To plead a First Amendment retaliation claim pursuant to Section 1983, a plaintiff must allege: (1) constitutionally protected conduct, (2) retaliatory action sufficient to deter a person of ordinary firmness from exercising his constitutional rights, and (3) a causal link between the constitutionally protected conduct and the retaliatory action. Thomas v. Independence Twp., 463 F.3d 285, 296 (3d Cir. 2006). "[T]he key question in determining whether a cognizable First Amendment claim has been stated is whether 'the alleged retaliatory conduct was sufficient todeter a person of ordinary firmness from exercising his First Amendment rights.'" McKee v. Hart, 436 F.3d 165, 170 (3d Cir. 2006) (quoting Suppan v. Dadonna, 203 F.3d 228, 235 (3d Cir. 2000)). "'Where a public officials alleged retaliation is in the nature of speech, in the absence of a threat, coercion, or intimidation intimating that punishment, sanction or adverse regulatory action will imminently follow, such speech does not adversely affect [one's] First Amendment rights, even if defamatory.'" Municipal Revenue Services, Inc. v. McBlain, 347 F. App'x 817, 825 (3d Cir. 2009) (quoting Suarez Corp. Industries v. McGraw, 202 F.3d 676, 687 (4th Cir. 2000)).

Defendants do no contest that Plaintiff sufficiently alleged that he engaged in constitutionally protected conduct by addressing the Council on numerous occasions. Rather, Defendants challenge the sufficiency of Plaintiff's allegations as to the second element, that there was retaliatory action sufficient to deter a person of ordinary firmness from exercising his constitutional rights.

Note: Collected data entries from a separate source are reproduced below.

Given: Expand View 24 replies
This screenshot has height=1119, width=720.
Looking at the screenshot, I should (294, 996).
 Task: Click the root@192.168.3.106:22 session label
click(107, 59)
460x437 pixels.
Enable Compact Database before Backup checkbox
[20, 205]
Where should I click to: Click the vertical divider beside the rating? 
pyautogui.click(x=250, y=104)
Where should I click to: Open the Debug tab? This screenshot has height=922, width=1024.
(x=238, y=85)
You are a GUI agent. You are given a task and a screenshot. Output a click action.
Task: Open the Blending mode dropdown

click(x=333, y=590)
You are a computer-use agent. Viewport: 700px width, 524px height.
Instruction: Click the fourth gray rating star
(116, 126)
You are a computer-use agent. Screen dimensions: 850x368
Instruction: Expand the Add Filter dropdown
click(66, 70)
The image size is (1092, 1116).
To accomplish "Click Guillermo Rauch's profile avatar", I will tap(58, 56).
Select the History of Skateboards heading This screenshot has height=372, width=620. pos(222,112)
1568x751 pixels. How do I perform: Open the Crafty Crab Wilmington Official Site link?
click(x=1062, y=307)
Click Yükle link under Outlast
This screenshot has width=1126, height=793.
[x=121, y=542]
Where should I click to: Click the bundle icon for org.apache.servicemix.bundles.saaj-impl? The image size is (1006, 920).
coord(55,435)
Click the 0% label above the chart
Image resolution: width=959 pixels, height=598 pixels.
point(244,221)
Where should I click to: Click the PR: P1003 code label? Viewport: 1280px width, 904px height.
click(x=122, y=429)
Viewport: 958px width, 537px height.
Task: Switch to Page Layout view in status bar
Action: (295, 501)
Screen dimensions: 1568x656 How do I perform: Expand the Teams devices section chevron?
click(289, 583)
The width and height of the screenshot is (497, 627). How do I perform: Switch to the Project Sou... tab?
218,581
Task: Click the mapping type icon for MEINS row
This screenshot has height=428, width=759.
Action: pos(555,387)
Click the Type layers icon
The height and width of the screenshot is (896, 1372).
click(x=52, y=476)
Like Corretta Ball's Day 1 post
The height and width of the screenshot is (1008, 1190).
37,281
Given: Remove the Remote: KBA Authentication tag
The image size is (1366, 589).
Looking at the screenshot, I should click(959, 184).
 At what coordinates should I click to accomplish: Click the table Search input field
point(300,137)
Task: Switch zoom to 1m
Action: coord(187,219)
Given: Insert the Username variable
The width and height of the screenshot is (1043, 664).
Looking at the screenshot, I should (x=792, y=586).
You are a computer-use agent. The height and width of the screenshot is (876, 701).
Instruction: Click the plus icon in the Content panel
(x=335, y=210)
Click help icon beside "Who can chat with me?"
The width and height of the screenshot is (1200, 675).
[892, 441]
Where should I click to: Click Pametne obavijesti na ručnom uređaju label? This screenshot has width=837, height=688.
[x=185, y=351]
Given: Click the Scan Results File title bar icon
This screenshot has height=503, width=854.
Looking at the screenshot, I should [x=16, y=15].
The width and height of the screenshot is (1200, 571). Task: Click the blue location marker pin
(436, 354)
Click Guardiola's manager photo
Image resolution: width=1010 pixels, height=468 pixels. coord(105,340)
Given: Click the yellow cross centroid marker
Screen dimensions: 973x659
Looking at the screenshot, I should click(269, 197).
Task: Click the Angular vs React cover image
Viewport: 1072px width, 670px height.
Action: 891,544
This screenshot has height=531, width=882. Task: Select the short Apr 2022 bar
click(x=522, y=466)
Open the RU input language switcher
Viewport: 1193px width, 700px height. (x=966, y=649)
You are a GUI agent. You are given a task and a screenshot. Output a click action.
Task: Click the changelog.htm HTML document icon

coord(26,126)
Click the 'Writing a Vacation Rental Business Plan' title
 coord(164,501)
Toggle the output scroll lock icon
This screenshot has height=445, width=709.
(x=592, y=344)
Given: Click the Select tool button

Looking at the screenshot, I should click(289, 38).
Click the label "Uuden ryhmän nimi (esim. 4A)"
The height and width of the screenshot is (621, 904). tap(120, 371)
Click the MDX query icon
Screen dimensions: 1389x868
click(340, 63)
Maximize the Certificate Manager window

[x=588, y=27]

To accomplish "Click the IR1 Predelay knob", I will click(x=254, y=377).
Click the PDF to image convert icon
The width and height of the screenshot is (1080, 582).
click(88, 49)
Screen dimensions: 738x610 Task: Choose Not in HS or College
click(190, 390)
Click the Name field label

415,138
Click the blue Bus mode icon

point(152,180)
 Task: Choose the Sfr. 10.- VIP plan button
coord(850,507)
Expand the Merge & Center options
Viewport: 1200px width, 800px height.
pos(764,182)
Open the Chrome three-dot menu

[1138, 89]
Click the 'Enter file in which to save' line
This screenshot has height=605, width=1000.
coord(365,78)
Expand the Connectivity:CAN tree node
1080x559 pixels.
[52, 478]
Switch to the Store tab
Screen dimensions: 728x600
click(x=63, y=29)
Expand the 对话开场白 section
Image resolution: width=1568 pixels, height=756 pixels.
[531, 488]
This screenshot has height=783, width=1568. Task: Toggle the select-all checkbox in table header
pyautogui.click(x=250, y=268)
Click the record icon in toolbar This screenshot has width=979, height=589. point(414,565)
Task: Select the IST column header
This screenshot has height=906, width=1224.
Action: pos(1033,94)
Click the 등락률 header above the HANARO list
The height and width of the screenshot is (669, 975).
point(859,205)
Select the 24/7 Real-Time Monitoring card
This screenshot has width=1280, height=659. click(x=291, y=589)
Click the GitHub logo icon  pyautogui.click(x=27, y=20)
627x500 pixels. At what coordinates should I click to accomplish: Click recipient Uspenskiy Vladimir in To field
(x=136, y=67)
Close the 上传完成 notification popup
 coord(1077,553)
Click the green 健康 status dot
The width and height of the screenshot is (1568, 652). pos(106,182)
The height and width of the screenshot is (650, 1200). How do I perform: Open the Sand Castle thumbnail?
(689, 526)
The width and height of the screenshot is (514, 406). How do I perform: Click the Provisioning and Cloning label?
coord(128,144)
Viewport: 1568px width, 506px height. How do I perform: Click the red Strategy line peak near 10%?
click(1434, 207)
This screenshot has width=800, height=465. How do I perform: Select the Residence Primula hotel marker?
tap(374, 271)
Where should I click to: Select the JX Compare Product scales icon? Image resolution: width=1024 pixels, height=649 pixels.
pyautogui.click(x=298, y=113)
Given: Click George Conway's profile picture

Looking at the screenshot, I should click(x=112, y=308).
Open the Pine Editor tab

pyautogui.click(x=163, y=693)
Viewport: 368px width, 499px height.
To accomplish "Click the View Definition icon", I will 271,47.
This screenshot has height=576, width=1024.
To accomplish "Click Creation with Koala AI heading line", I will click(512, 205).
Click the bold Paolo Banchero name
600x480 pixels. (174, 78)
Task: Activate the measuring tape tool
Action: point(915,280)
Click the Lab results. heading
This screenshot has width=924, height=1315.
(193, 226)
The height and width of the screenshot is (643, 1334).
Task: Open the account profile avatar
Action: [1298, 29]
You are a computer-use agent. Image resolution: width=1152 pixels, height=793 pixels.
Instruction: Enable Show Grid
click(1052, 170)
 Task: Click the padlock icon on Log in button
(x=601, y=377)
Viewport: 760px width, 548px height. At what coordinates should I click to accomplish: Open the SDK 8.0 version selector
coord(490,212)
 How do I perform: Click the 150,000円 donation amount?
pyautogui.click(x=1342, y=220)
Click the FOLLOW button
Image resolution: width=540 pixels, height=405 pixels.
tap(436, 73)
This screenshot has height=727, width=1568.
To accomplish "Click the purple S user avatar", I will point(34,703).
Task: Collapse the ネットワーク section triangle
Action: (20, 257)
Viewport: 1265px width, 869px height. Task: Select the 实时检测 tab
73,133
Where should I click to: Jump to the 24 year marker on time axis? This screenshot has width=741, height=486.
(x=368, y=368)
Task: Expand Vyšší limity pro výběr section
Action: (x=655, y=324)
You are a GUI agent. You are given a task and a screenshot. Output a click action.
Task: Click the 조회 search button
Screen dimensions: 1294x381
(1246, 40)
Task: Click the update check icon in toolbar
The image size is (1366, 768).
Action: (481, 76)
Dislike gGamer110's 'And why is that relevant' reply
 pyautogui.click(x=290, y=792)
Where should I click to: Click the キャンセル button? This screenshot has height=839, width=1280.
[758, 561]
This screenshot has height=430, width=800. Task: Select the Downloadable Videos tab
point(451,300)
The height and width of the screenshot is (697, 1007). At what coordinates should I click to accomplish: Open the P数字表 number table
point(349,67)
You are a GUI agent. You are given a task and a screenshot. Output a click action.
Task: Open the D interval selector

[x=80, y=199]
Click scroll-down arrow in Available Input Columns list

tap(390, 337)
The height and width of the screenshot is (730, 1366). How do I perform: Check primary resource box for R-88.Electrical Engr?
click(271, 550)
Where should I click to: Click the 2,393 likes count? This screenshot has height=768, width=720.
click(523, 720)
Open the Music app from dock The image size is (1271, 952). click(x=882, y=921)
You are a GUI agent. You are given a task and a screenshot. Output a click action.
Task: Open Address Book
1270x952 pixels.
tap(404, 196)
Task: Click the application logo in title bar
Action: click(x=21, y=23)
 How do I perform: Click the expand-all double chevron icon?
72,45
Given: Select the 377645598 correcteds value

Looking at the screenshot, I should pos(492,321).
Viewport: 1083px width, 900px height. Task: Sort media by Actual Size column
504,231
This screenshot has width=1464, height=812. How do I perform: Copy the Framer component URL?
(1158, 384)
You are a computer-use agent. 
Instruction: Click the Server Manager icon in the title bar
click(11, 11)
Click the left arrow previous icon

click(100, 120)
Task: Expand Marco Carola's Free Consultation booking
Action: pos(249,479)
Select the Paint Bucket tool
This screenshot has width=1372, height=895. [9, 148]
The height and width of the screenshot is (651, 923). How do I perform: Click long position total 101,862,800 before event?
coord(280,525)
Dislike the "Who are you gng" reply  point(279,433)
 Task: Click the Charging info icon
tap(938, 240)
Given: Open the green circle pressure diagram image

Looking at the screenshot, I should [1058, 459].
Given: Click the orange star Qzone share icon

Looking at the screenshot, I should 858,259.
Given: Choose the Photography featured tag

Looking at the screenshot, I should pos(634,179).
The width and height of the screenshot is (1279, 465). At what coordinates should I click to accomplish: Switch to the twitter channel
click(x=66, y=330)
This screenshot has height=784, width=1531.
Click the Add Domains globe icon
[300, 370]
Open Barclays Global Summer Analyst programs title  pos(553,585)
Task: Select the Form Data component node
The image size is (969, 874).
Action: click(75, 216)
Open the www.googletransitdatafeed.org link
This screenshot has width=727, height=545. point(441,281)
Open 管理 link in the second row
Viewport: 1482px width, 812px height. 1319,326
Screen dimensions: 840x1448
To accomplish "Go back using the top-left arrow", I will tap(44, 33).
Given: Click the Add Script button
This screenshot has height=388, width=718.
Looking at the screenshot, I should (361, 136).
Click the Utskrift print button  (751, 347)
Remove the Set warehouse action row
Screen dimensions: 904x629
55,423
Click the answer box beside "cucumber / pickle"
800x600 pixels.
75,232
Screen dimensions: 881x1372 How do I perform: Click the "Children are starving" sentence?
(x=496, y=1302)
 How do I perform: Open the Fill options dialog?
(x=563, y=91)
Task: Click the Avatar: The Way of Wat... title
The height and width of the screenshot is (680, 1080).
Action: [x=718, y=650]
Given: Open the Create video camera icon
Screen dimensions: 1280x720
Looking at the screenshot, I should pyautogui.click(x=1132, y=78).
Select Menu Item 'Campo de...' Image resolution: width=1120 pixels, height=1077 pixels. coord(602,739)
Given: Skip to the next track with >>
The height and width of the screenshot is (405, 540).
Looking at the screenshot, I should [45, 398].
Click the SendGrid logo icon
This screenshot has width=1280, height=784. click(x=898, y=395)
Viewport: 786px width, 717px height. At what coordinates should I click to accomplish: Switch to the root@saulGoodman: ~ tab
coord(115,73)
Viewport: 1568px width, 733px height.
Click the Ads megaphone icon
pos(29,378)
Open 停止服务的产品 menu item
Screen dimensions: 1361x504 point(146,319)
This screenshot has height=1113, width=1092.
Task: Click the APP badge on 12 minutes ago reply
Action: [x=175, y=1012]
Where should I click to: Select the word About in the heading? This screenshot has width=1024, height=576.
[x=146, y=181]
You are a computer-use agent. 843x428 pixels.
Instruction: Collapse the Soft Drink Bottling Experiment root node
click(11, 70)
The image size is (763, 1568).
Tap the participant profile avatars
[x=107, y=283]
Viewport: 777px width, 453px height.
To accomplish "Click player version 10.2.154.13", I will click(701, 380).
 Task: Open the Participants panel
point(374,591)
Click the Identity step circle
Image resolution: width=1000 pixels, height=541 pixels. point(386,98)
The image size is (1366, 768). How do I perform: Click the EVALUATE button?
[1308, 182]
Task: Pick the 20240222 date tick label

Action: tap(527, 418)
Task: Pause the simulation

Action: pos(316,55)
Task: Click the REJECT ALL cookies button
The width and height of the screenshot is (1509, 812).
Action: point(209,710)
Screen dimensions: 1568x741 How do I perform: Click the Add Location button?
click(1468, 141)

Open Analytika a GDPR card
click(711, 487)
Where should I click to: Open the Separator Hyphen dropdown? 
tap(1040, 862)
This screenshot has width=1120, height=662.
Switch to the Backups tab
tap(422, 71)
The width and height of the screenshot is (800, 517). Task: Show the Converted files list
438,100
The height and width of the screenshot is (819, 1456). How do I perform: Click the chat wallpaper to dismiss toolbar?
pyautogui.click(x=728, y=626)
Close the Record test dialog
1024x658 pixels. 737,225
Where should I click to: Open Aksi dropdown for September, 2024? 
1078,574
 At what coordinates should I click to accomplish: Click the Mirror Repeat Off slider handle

A. Defendant Kester's Comment

Plaintiff alleges that the following statement by Defendant Kester constitutes unlawful retaliation against Plaintiff for exercising his First Amendment rights: "I've told you before, get an attorney . . . If you think it's a legal matter, get an attorney and contact our solicitor." Am. Compl. ¶ 16; Am. Compl. Ex. C. Plaintiff apparently interpreted Defendant Kester's words to mean "[t]hat is to say do not speak to council hire an attorney." Am. Compl. ¶ 16. Further examination of the Amended Complaint reveals that Plaintiff didn't view Defendant Kester's statement as threatening an absolute bar to communicating with the Council. Rather, Plaintiff believes that "[i]n retaliation for his speech, [Chester Township] limited his right to speak by requiring that he do so through counsel who would speak privately and directly to the [ChesterTownship] solicitor thereby precluding Mr. Ottinger's right to speak publicly." Am. Compl. ¶ 36. According to Plaintiff, this policy was solidified when no other member of Council spoke up to rebuke Kester's comments. Id. ¶ 17.

As a preliminary matter, while Plaintiff interpreted Defendant Kester's words to mean "do not speak to council," and also interpreted the ensuing silence to mean that Defendant Kester's represented an official policy of the township, the Court need not accept unsupported conclusions or unwarranted inferences. See Doug Grant, 232 F.3d at 183-84. Indeed, "[c]ourts have an obligation in matters before them to view the complaint as a whole and to base rulings not upon the presence of mere words but, rather, upon the presence of a factual situation which is or is not justiciable. We do draw on the allegations of the complaint, but in a realistic, rather than a slavish, manner." City of Pittsburgh v....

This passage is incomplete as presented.